Oh. Yeah. There was blood, bone, and brain all over the place. But she still had a heartbeat. 

“We fly,” he decided, as he looked at me and said, “and you’re bagging her all the way to the hospital.” 

My heart jumped. The prospect of flying in a helicopter, a new experience. “Sure,” I smiled, wiping away the sweat dripping into my eyes.

Bagging was made easier because the BVM was connected to the ET tube. We extracted from the ground ambulance, and with the assistance of big, burley firefighters, rolled the gurney to the idling helicopter, helmeted pilot still in his seat. We ducked beneath the blades, and steered clear of the tail rotor, just as instructed in training, ball caps removed and secured under the belt. The backboard slid between the clamshell doors. I entered the starboard side door, of a very small, cramped compartment.
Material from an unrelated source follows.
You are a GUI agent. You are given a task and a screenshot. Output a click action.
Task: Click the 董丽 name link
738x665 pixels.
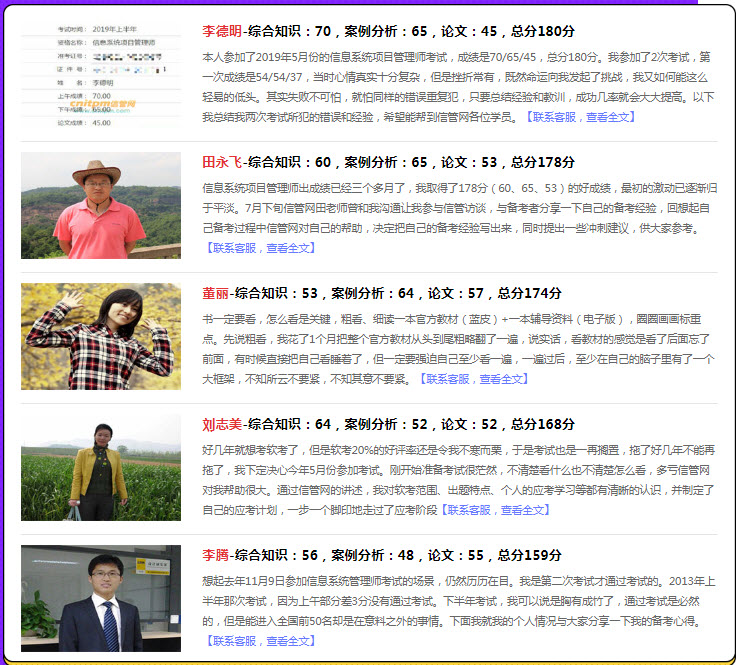click(x=215, y=293)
As the patient slid into place, I resumed respirations, knees sandwiching her ears, hunched over, head above her belly. The paramedic behind me monitored the EKG, drugs, and IV lines.

I couldn’t move, shift my weight, or adjust my position. Other than my hands squeezing the breath of life into our critical patient, I became one big cramp. If only I could have looked up or out a window.

The flight to Strong Memorial Hospital was all business. We landed with a thump. Only when the patient was slid from beneath me was I able to move, barely. Fortunately, plenty of hospital personnel took over and I was freed to work my aching muscles.

The broken woman delivered to trauma care remains nameless to this day. I don’t know if she lived or died. If she lived, God help her, for her broken body and bones, and lacerated brains, would need something more than the balm of Gilead.

The turn around was fast; much faster than I was used to on a ground ambulance. The roof top helicopter pad needed to be opened as soon as possible. “Let’s go,” the aeromedical paramedic said to me. Up and out we went.

He helped me strap in and dawn a flight helmet, complete with intercom. “Welcome to my bird,” the pilot said to me. “Time to go home.”

“Can you take me back to Palmyra?”

“No can do, buddy. Rules say I have to take the chopper back to base in Canandaigua. Don’t worry, we’ll get you home.”

“Okay, then,” I said, thinking to myself that my little joy ride just made a three hour ambulance call into a six.

“No worry,” the pilot replied. “Rules don’t say I can’t give you a guided tour back home.”

And so we went, flew up and straight south-east, out of the Rochester airspace. Over Mendon, not quite half way, the pilot began to dive and swoop, banking left and right, giving me a joy ride unlike the best rollercoaster anywhere. It was glorious! I laughed until I cried. The views were fantastic.

The pilot straightened up approaching the Canandaigua airport, set the skids down on a wagon slightly bigger than a Radio Flyer, shut down, and a John Deere lawn tractor towed us into the hanger. I wondered how that was done. Now, I knew!

The owner of Mercy Flight, Paul H., met me as I got out of the aircraft. He shook my hand and thanked me for the help. Hey, I was free labor; why wouldn’t he have a smile on his face? Paul was nice and offered me a ride home to Palmyra. “Sure,” I smiled. “Thank you.” We talked EMS and Mercy Flight all the way back.

I was dropped off at the fire station and everyone crowed around, welcoming me home. “How was it?” “Enjoy the ride?” “Did she make it?”

All the while Vince and Jean stood back, arms folded across the chest, waiting, quietly smiling. When the crowd thinned, then dispersed, Vince came over and said to me, “Good job, Todd. You did real good.”

That was all I needed to hear.

Thank you Lord, for great training and the support of a professional team, all volunteers. Thank you, for higher levels of care. Thank you, for Vince and Jean.